Sources at numerous U.S. banks indicate that they’ve found a pattern of payment card fraud that strongly suggests a data breach at Hilton Hotel properties.
Hilton acknowledged it has begun an internal investigation of the reported breach, which apparently affects the company’s flagship Hilton locations as well as Embassy Suites, Doubletree, Hampton Inn and Suites, and the luxury Waldorf Astoria Hotels & Resorts. It’s not yet known how many hotels were affected.
The breach was first reported by independent security researcher Brian Krebs, whose sources indicate that the breach may go back to November 2014 and may be ongoing. Krebs adds that like other recent breaches at hotel properties – such as Mandarin Oriental and White Lodging – the breach does not appear to be related to the guest reservation systems:
Rather, sources say the fraud seems to stem from compromised point-of-sale devices inside of franchised restaurants, coffee bars and gift shops within Hilton properties.

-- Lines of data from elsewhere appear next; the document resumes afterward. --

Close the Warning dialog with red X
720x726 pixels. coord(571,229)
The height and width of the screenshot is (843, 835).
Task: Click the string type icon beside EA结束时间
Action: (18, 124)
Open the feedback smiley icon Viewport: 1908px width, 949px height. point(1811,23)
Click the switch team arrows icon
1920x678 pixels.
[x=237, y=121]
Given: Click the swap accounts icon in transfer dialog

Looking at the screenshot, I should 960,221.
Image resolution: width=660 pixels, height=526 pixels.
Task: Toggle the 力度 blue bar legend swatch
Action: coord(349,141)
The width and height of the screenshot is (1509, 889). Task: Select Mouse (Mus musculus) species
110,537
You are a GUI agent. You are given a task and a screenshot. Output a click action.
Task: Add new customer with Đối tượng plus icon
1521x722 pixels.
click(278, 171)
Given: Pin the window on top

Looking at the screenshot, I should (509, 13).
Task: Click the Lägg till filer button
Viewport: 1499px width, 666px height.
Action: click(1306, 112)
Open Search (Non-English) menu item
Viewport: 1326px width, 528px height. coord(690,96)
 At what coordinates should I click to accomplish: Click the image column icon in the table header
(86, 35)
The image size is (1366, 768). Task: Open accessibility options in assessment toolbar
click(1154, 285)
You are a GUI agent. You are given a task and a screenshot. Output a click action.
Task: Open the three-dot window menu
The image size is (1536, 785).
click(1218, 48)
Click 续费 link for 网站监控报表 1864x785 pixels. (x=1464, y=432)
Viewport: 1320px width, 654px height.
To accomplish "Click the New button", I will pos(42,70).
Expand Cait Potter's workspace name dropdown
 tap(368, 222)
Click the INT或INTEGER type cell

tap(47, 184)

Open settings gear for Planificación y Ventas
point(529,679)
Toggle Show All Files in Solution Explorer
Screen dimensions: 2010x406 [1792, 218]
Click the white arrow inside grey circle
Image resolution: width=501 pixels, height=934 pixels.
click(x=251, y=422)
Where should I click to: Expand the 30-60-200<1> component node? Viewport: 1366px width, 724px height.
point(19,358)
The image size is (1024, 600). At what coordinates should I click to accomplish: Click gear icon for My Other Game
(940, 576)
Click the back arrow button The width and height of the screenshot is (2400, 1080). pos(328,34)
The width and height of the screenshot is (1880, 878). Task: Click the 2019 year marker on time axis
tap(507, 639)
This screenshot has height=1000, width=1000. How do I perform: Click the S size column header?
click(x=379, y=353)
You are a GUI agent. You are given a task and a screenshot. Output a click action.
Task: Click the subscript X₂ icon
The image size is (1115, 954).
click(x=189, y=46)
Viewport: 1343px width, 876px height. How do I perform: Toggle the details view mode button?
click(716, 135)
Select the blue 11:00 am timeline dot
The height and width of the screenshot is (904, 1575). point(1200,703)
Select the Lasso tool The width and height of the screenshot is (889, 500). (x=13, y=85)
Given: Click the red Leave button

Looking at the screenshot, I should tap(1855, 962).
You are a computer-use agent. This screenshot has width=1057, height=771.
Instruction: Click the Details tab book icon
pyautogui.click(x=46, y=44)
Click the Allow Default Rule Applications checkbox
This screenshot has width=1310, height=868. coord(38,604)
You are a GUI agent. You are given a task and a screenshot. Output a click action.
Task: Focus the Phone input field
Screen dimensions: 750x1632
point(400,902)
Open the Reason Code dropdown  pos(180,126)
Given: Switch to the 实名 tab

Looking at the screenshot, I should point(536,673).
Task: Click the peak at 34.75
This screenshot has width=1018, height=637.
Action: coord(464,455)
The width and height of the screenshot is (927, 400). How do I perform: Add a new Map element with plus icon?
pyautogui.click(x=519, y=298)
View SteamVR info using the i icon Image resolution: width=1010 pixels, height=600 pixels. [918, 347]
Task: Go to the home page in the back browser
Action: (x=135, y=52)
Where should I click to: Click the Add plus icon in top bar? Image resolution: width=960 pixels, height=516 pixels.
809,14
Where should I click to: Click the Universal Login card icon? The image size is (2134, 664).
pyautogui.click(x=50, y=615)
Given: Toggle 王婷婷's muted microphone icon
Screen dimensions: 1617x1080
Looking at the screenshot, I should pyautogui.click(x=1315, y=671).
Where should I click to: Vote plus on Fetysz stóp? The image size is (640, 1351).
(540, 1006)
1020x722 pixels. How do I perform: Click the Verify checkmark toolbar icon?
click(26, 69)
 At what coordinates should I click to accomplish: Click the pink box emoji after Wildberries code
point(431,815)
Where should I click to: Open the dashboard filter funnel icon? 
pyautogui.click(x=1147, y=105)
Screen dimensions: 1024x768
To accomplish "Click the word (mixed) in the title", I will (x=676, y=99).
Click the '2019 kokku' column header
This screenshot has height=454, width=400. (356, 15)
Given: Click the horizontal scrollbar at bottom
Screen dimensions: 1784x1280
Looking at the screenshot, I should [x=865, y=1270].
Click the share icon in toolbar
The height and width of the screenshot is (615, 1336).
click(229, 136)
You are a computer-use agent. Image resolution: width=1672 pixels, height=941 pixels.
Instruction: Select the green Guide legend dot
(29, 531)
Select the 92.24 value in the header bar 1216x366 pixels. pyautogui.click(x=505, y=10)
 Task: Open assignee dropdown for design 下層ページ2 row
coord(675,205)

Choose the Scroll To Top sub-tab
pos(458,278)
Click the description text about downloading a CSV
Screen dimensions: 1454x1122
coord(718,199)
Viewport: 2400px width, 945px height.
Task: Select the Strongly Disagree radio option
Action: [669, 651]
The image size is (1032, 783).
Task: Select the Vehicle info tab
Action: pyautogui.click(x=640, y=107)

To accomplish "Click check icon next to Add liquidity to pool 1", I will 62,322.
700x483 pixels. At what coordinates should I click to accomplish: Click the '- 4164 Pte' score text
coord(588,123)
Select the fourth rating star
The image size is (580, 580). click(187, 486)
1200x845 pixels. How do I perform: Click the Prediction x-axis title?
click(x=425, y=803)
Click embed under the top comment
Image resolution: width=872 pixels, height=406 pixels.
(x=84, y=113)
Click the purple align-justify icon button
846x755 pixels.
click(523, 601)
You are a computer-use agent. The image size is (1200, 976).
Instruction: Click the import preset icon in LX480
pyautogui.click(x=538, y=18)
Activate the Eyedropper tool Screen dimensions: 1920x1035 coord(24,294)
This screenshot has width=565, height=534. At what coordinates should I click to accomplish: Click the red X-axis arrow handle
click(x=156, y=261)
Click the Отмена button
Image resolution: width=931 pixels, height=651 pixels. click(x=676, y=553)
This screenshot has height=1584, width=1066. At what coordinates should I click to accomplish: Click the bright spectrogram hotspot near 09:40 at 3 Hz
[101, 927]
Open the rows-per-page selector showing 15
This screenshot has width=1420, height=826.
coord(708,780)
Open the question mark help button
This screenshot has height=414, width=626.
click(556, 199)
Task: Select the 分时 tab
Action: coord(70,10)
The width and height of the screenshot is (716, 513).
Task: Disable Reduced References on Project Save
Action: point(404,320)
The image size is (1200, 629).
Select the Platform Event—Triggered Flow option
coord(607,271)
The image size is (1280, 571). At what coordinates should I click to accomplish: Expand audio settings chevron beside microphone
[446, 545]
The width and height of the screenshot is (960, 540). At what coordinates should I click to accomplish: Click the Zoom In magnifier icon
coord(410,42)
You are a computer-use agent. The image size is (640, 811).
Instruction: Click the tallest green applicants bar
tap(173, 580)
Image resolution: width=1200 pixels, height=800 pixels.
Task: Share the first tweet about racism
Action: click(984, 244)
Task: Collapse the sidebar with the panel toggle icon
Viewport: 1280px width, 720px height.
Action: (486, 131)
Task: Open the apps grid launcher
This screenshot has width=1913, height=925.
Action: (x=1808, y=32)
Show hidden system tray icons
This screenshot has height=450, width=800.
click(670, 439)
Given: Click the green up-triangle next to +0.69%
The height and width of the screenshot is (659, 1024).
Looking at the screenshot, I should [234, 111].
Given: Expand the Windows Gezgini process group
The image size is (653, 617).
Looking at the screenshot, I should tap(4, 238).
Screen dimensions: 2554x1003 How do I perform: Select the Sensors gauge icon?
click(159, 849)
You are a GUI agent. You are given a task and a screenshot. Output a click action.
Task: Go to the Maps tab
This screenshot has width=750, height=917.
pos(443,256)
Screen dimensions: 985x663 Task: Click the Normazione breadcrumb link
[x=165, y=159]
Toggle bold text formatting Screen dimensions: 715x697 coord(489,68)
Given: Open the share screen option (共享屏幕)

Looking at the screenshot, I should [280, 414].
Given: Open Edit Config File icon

In an interview with travel industry outlet Skift, Krebs has some suggestions for the hotels that would enhance guests’ security:
“They can take more responsibility for ensuring the card safety and integrity of the systems that run in franchised operations within their hotels,” Krebs says. “Many hotels outsource this out to third parties or completely franchise these operations. I think it’s clear that this hands-off approach is not sufficient.”